En entrevista, el sacerdote Eugenio Lira Rugarcía, vocero de la Arquidiócesis de Puebla, asentó que el 2 febrero se celebra la fiesta de la Candelaria, que en realidad es la fiesta de la presentación de Jesús en el Templo.

"Recordemos que según el Evangelio de San Lucas, en el capítulo segundo, se nos menciona cómo la Virgen María y San José llevaron a presentar al Niño Jesús en el templo, cumpliendo lo que mandaba la Ley Mosaica en éxodo 13; en aquella ocasión el anciano Simión que se encontraba en el templo, guiado por el Espíritu Santo, descubrió que ese niño no era cualquier niño, que era el hijo de Dios que venía para salvarnos y por eso exclamó: Ahora, Señor puedes dejar a tu siervo irse en paz, porque mis ojos han visto a tu Salvador, luz para iluminar a las naciones y gloria de tu pueblo Israel".
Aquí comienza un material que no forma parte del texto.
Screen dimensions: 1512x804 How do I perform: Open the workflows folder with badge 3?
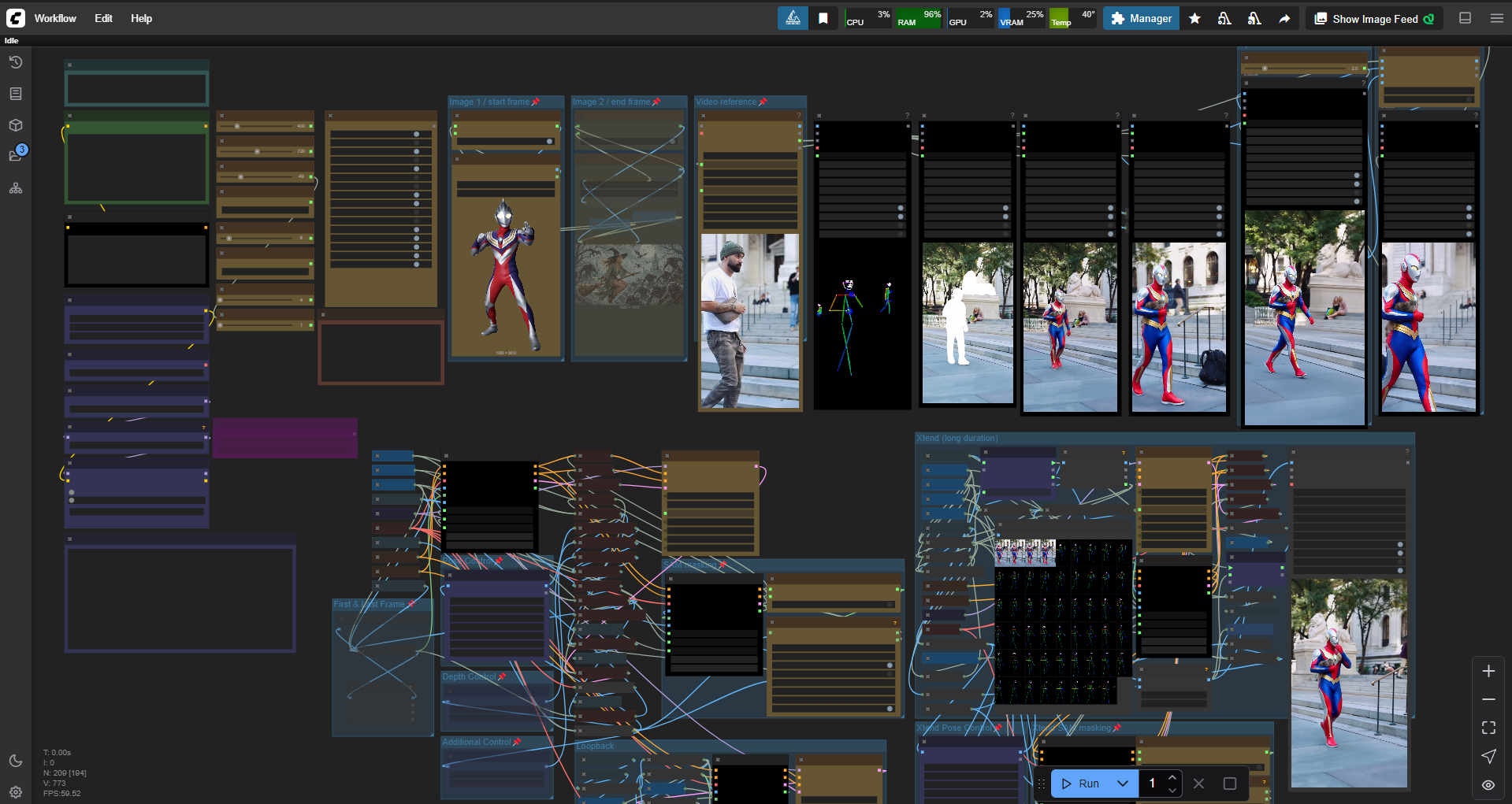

"Y, precisamente, por esas palabras del anciano Simión a partir del siglo V, los fieles acostumbraron llevar a esta celebración velas o candelas para manifestar que Jesús es la luz que viene a iluminarnos el camino de la vida. De ahí que se le llame fiesta de la Candelaria o de las candelas -de las velas-", agregó el prelado.
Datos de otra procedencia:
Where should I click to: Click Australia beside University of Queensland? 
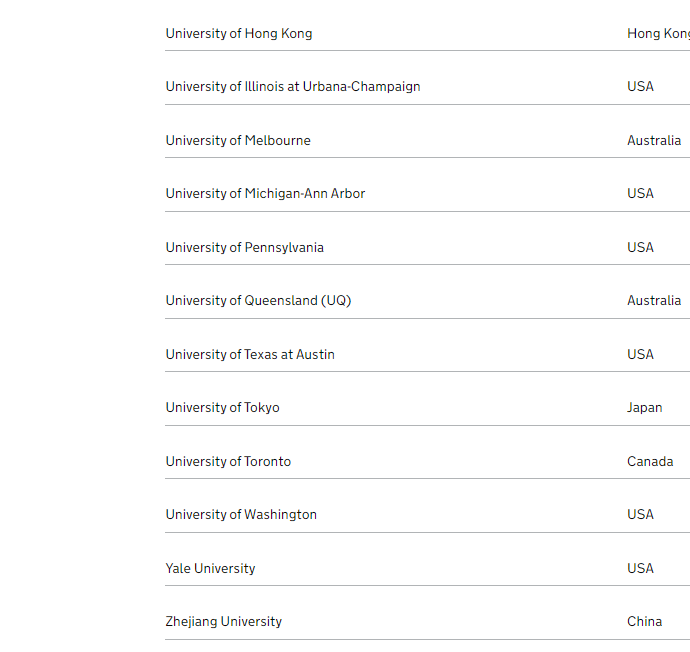(x=654, y=301)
En Oriente sobre todo se hacía hincapié en la purificación de la Virgen, era una celebración eminentemente Mariana y con este carácter pasó a Occidente hasta que después del Concilio Vaticano Segundo se hizo más hincapié en la parte de la presentación de Jesús en el templo -continuó diciendo--.

Asimismo, resaltó: "Cada 2 de febrero la pila de los fieles mueve los corazones para que muchos lleven a las iglesias una imagen del niño Jesús, normalmente sentado, vestido especialmente para esta ocasión, sobre una charola en la que se colocan velas o veladoras y también algunas flores".

"Esto es algo muy hermoso porque manifiesta el cariño de la fe sencilla hacia Jesús que es su verdadero Dios que se ha hecho verdaderamente hombre para salvarnos, en todas las iglesias se tiene la celebración de la santa misa, al término de la cual se bendicen las imágenes y también las velas o veladoras que los fieles presentan".

La tradición popular consiste en que este día quienes en la rosca de Reyes --el 6 de enero-, encontraron la imagen del Niño Jesús, compartan la alegría de haberlo encontrado, ofreciendo tamales y atole a los familiares y amigos, propiciándose así la oportunidad tanto para la convivencia familiar, como en el ámbito del trabajo, de la vida social en suma.